__TASKS AND EXERCISES__
A) Quote the stretch of the tentative ruling on the demurrer from "(Williams v. Beechnut" through "Cal.App.4th 612, 616¿.)".
B) Extend the tentative ruling on the demurrer, picking up right after its last sentence.

Judge: Colin Leis, Case: 22STCV06573, Date: 2023-09-08 Tentative Ruling
Case Number: 22STCV06573 Hearing Date: September 8, 2023 Dept: 74
Diego Francisco-Andreas v. Avalon
Cold Storage, LLC, et al.
Defendant’s Demurrer to Plaintiff’s
First Amended Complaint
The court considered the moving
papers, opposition, and reply.
TENTATIVE RULING
            The court overrules the demurrer
because the parties can clarify the ambiguities in the operative complaint in
discovery. 
BACKGROUND 
            This
action arises from an employment dispute. 
            On
February 23, 2022, Plaintiff Diego Francisco-Andreas (Plaintiff) filed a
complaint against Defendant Avalon Cold Storage, LLC (Defendant) and iStaffing,
Inc. (iStaffing). 
            On
June 17, 2022, Plaintiff filed a first amended complaint (FAC). In the FAC,
Plaintiff alleges violation of the California Family Rights Act (CFRA),
retaliation, failure to provide meal periods, failure to maintain records,
failure to provide personnel records, failure to issue accurate itemized wage
statements, and violation of Business & Professions Code section 17200.
            On
July 26, 2022, Defendant filed this demurrer. 
LEGAL STANDARD          
            A
demurrer can be used only to challenge defects that appear on the face of the
pleading under attack or from matters outside the pleading that are judicially
noticeable. (¿¿Blank v. Kirwan (1985) 39 Cal.3d 311, 318¿¿.) “¿To
survive a demurrer, the complaint need only allege facts sufficient to state a
cause of action; each evidentiary fact that might eventually form part of the
plaintiff’s proof need not be alleged.¿” (¿¿C.A. v. William S. Hart Union
High School Dist. (2012) 53 Cal.4th 861, 872¿¿.) For the purpose of testing
the sufficiency of the cause of action, the demurrer admits the truth of all
material facts properly pleaded. (¿Aubry v. Tri-City Hospital Dist. (1992)
2 Cal.4th 962, 966-967¿.) A demurrer “¿does not admit contentions, deductions
or conclusions of fact or law.¿” (¿¿Daar v. Yellow Cab Co. (1967) 67
Cal.2d 695, 713¿¿.) 
            A
pleading is uncertain if it is ambiguous or unintelligible. (Code Civ. Proc., §
430.10, subd. (f).) A demurrer for uncertainty may lie if the failure to label
the parties and claims renders the complaint so confusing defendant cannot tell
what he or she is supposed to respond to. 
(Williams v. Beechnut Nutrition Corp. (1986) 185 Cal.App.3d 135,
139, fn. 2.) However, “[a] demurrer for uncertainty is strictly construed, even
where a complaint is in some respects uncertain, because ambiguities can be
clarified under modern discovery procedures.” (¿Khoury v. Maly's of
California, Inc. (1993) 14 Cal.App.4th 612, 616¿.)

__MATERIAL PROVIDED__
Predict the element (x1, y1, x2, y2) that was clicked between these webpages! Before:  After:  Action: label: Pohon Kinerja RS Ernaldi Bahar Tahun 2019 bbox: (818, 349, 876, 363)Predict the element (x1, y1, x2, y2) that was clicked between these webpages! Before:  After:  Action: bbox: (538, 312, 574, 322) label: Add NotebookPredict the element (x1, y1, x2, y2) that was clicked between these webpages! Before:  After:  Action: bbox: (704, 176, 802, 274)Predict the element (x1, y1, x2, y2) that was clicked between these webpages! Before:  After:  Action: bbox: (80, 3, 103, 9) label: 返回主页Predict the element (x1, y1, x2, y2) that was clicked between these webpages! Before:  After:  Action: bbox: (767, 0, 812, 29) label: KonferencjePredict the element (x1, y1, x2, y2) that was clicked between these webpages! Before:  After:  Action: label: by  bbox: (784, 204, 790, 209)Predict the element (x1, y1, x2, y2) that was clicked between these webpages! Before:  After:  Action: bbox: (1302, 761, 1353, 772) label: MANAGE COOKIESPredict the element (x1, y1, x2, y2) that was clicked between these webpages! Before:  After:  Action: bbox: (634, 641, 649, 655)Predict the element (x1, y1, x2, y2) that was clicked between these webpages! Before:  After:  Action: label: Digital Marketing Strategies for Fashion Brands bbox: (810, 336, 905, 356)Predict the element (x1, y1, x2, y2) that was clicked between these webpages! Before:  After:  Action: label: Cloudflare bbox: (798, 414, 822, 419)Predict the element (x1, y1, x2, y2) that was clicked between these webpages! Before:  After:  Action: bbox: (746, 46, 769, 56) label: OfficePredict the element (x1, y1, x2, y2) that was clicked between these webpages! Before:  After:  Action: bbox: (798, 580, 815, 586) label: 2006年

__NUMBERED ANSWERS__
A)
(Williams v. Beechnut Nutrition Corp. (1986) 185 Cal.App.3d 135,
139, fn. 2.) However, “[a] demurrer for uncertainty is strictly construed, even
where a complaint is in some respects uncertain, because ambiguities can be
clarified under modern discovery procedures.” (¿Khoury v. Maly's of
California, Inc. (1993) 14 Cal.App.4th 612, 616¿.)

B)
DISCUSSION  
Joint Employer Liability
            In support of its demurrer,
Defendant first contends the FAC does not state facts sufficient to support
joint employer liability. To determine whether an organization is a joint
employer, courts look to the facts surrounding the employment relationship. (Vernon
v. State of California (2004) 116 Cal.App.4th 114, 124-125). Factors
considered include payment of salary to the employee, the location where the
employee performed the work, the employer’s authority to hire and discharge the
employee, and the employer’s overall control over the means and manner of the
employee’s performance. (Id. at p. 125.) 
            Here,
the FAC alleges that Defendant and iStaffing hired Plaintiff and controlled his
wages, hours, and working conditions. (FAC, ¶ 7.) The FAC also alleges that
Plaintiff reported to both Defendant and iStaffing. (FAC, ¶ 7.) Most
importantly, the FAC alleges that Defendant and iStaffing terminated Plaintiff
on October 11, 2021. (FAC, ¶¶ 5, 13.) Taken together, these allegations support
joint employer liability. The court will not sustain the demurrer because some
of the allegations lack detail. (Khoury v. Maly's of
California, Inc., supra, 14 Cal.App.4th at p. 616¿ [“[a] demurrer for
uncertainty is strictly construed, even where a complaint is in some respects
uncertain, because ambiguities can be clarified under modern discovery
procedures.”].)
First Cause of Action (Violation of
CFRA) and Second Cause of Action (Retaliation)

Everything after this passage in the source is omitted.